▶ Task instructions:
1. Using the article about the JQY donation, decide whether each statement agrees with it: (a) the donation was $1 million; (b) Dalip Girdhar is CEO of the Salpam Group; (c) the Drop-In Center already operates in Baltimore. For each, answer yes or no and quote the deciding words.
2. List every person named in the article about the JQY donation.
3. Extract the passage of the article about the JQY donation between "The gift comes" and "at TD Bank.", inclusive.

====== Text under study

By Eleanor Linafelt and Andrew Silow-Carroll

The New York City-based Jewish Queer Youth organization received a $1 million donation to expand its social services to Orthodox LGBTQ youth nationwide, including in the Baltimore area.

The gift comes from Toronto-based real estate developer Paul Austin, CEO of the Salpam Group, and his partner, Dalip Girdhar, who works in information technology at TD Bank.

The organization will use the gift to bring its Drop-In Center initiative, an in-person clinical program that operates in New York, to Orthodox communities in Baltimore and Silver Spring.

JQY Executive Director Rachael Fried said in a statement that during the pandemic, JQY pivoted to providing several of its key programs virtually, allowing youth from around the country and world to take part and underscoring the need for its services.

============
====== Stored data

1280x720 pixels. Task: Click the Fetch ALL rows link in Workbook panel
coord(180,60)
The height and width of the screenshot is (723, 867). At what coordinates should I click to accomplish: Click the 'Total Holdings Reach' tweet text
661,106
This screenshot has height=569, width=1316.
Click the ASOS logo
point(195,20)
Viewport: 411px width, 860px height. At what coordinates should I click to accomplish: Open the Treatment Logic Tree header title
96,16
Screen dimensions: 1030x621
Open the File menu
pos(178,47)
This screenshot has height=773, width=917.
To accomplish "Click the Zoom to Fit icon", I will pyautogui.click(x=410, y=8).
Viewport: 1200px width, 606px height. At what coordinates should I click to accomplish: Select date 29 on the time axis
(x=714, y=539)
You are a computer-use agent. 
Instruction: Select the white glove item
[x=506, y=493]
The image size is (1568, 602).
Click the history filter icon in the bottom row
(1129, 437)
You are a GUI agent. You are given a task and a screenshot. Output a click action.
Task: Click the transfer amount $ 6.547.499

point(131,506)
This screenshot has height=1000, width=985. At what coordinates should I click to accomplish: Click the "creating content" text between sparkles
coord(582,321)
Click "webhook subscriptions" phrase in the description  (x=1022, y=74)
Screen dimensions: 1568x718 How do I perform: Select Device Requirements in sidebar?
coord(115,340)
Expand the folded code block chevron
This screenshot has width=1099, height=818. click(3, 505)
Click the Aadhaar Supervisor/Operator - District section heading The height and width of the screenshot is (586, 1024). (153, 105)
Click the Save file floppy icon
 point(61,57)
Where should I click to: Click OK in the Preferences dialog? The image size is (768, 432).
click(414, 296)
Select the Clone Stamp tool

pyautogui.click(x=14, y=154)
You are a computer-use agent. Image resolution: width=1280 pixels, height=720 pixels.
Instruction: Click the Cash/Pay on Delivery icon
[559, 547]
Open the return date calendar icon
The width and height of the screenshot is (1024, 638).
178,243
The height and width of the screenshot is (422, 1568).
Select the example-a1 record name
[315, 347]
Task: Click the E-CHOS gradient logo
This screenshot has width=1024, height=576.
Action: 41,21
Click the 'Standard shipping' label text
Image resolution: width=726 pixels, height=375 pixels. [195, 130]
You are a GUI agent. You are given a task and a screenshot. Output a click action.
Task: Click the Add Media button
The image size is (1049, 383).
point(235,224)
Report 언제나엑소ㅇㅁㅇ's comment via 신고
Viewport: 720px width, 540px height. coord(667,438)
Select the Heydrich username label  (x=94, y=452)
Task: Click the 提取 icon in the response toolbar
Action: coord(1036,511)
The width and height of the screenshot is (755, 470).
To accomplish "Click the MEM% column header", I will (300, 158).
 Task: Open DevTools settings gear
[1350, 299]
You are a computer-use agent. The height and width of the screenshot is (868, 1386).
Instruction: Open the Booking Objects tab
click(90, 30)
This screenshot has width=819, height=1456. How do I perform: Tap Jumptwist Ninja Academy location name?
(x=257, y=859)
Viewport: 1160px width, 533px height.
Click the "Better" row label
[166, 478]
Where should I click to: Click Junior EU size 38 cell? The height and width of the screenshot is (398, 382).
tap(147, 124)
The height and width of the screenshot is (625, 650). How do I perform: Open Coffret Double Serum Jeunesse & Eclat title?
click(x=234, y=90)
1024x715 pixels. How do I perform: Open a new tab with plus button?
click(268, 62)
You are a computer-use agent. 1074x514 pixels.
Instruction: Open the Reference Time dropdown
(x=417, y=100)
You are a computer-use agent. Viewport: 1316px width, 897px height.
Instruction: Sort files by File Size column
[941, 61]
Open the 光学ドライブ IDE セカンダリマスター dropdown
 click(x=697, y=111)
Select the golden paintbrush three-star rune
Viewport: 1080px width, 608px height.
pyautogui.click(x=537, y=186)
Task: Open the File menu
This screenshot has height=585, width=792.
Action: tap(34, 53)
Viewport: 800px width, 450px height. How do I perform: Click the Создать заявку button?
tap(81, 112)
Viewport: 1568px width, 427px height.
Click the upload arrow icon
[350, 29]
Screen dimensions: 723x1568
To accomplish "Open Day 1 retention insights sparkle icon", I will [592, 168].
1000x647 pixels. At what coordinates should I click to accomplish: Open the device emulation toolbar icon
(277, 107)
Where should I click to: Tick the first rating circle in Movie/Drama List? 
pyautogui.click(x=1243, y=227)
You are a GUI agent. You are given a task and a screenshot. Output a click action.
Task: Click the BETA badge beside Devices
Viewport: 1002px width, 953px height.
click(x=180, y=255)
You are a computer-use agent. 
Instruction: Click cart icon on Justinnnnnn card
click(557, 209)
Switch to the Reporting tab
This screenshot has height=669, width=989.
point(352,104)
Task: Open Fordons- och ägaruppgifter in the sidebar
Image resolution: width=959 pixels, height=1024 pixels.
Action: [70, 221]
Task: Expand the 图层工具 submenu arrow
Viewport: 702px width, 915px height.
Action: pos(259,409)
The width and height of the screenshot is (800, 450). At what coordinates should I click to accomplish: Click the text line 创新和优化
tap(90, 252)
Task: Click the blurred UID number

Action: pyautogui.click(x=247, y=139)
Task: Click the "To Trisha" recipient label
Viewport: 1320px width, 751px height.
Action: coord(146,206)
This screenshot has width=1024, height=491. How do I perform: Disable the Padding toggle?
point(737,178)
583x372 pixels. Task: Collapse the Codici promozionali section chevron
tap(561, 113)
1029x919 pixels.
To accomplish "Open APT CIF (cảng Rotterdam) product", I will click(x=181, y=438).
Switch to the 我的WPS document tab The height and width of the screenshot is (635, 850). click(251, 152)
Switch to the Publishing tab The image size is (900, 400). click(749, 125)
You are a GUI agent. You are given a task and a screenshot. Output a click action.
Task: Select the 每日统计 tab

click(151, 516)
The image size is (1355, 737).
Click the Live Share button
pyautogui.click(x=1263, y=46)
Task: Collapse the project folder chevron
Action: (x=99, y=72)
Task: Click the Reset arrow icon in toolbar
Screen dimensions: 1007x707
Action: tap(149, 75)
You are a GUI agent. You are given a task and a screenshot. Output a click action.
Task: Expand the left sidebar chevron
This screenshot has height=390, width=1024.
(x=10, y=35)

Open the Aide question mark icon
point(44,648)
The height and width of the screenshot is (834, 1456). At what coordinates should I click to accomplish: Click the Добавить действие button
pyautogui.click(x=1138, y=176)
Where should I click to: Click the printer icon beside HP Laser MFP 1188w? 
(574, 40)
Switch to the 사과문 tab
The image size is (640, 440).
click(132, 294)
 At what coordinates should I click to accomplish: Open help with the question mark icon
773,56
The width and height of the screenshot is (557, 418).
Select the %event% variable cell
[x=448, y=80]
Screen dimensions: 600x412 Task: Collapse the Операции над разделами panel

============

▶ Results of the exercise:
1.
(a) Yes: "received a $1 million donation"
(b) No: "Paul Austin, CEO of the Salpam Group" and "Dalip Girdhar, who works in information technology at TD Bank"
(c) No: "an in-person clinical program that operates in New York"

2.
Eleanor Linafelt
Andrew Silow-Carroll
Paul Austin
Dalip Girdhar
Rachael Fried

3.
The gift comes from Toronto-based real estate developer Paul Austin, CEO of the Salpam Group, and his partner, Dalip Girdhar, who works in information technology at TD Bank.